──────── Extract provided ────────
Tuesday, August 24, 2021

Live Show and Record Reviews: Alternative, Indie, Dream, Pop, Gaze, Synth, Rock, Country

 The ability to attend live music shows out in public with your friends once again has been a long time coming. After a soul-crushing shutdown / lockdown of 2020 that continued into early 2021, we are finally getting back to in-person appearances. Summer in NYC and adjacent Long Island has always provided many opportunities for mostly-free events in open park theaters as well as clubs and restaurants. Along with a variety of recorded music both new and vintage covered in this months feature, comes a long-overdue return to live presentation recaps.

Among her many talents and accomplishments, Laura Schaefer is an impressive singer in the soft rock, country, adult contemporary, and pop music realm. Catching a recent run of live appearances both indoor and out in the open street festival environment showed the performer captivating audiences with her nuanced vocal interpretations. Appearing on Sunday night's during these summer months at the highly-regarded Westbury, Long Island restaurant Cassariano, the duo act of Laura and Bill (with the equally accomplished Bill Blais on keyboards and vocals) entertained patrons with a dramatic set of classic cover songs.

You can't go wrong digging into the summertime soul of The Drifters 1964 classic "Under The Boardwalk."

The same can be said about exploring late 80's/early 90's mega hits like The Eagles "Love Will Keep Us Alive."

Street festivals are always a great place to check out live music on a warm summer night.  A band Laura has been doing some guest vocal appearances with are the wonderful Americana Country Rockers Tri State Alehouse.

This band are equally adept at covering a wide range of classic covers songs as well as their own original music (more on that further down in this feature).  Adding a female voice for solo and backup work fits in seamlessly with these guys.

In addition to her current collaborators and bands frequently offering guest vocal spots, Laura co-wrote and released a number original songs as the lead vocalist in a band called Blue Mile. The album's opening track “What I'm Cookin'” serves up an easy-going acoustic guitar and bongo percussion groove, with clever lyrics on the essential art of flirting. “Caught my eye . . . 'cause you knew I was looking,” gives way to references of “recipes” and “dishes done” tying together the song's title theme. Attraction may come via “checked makeup” and “straightened skirts,” however the cautionary chorus warns “don't you think that I'm just a fool in love” because after “spending some time with you” - well, they're “moving on.”

Deeper emotions are explored on the country-rock tinged “Rest Of Our Lives.” While the multi-tiered acoustic guitars mirror classic-era Crosby, Stills, Nash and Young – Laura's passionate phrasing and vocal tone bring to mind two legends of that same early 70's period - Emmy Lou Harris and Linda Ronstadt. “You expect me to take this lightly?” she questions - “sorry but I had to pause” is her immediate response. “Because when you showed your emotions – it took me by surprise.” “Why did you have to ask me – where do we go from here?” “Well I guess that brought up – All Of My Fears” (singing those last four words with powerful feeling), “and I got so many fears”. The chorus (and title line) is sung in tandem harmonies, with both male and female voices pulling it all together.
────────
Return the stretch of the music review from "Among her many" through "classic cover songs.", copied word for word.
──────── Available data ────────
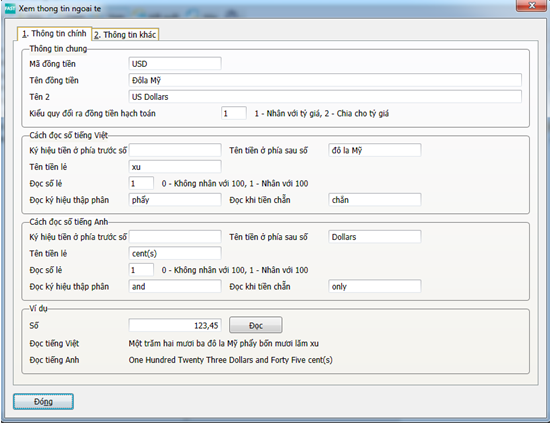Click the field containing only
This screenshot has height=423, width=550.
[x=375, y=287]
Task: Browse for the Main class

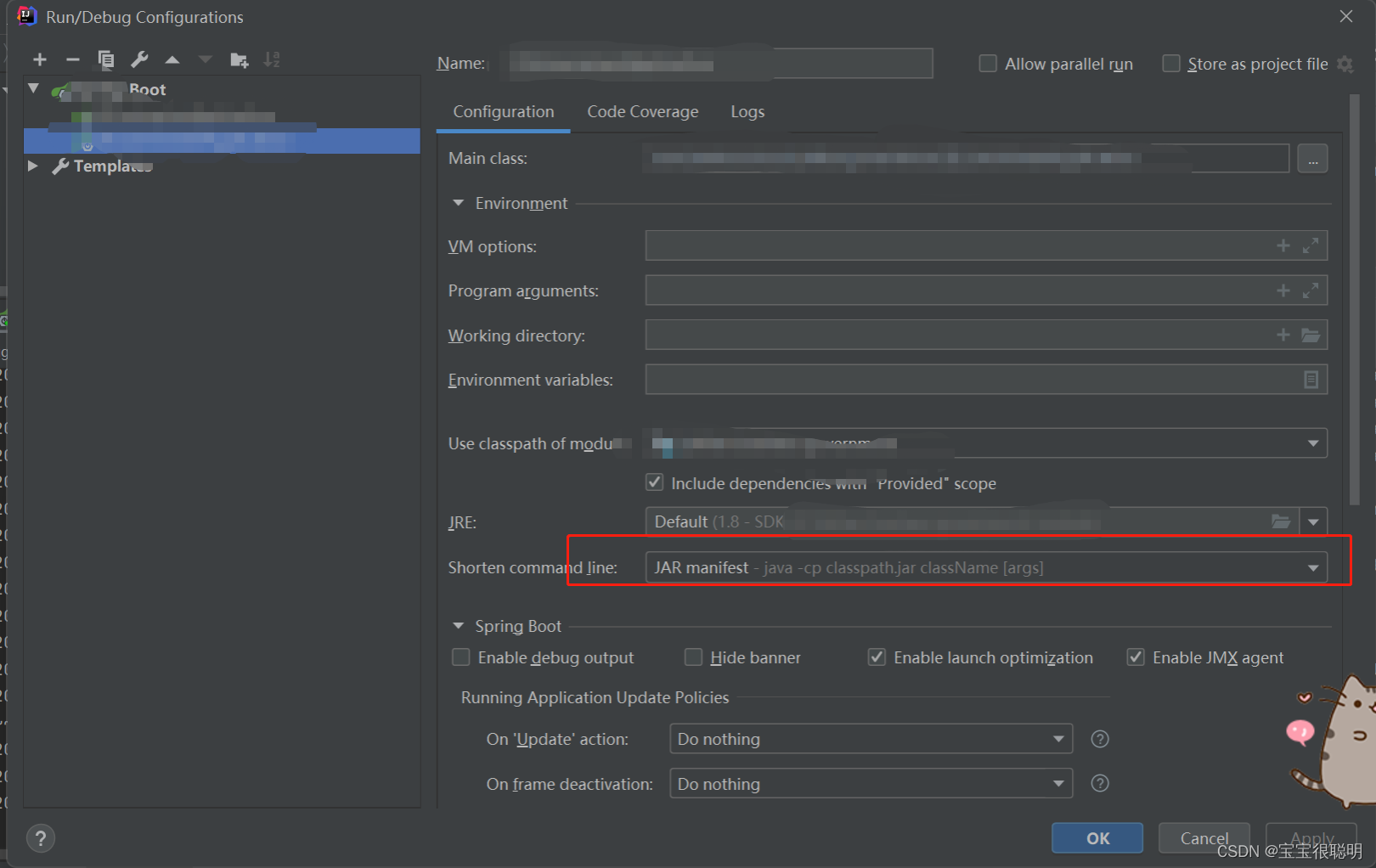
────────
## Solution to this exercise
Among her many talents and accomplishments, Laura Schaefer is an impressive singer in the soft rock, country, adult contemporary, and pop music realm. Catching a recent run of live appearances both indoor and out in the open street festival environment showed the performer captivating audiences with her nuanced vocal interpretations. Appearing on Sunday night's during these summer months at the highly-regarded Westbury, Long Island restaurant Cassariano, the duo act of Laura and Bill (with the equally accomplished Bill Blais on keyboards and vocals) entertained patrons with a dramatic set of classic cover songs.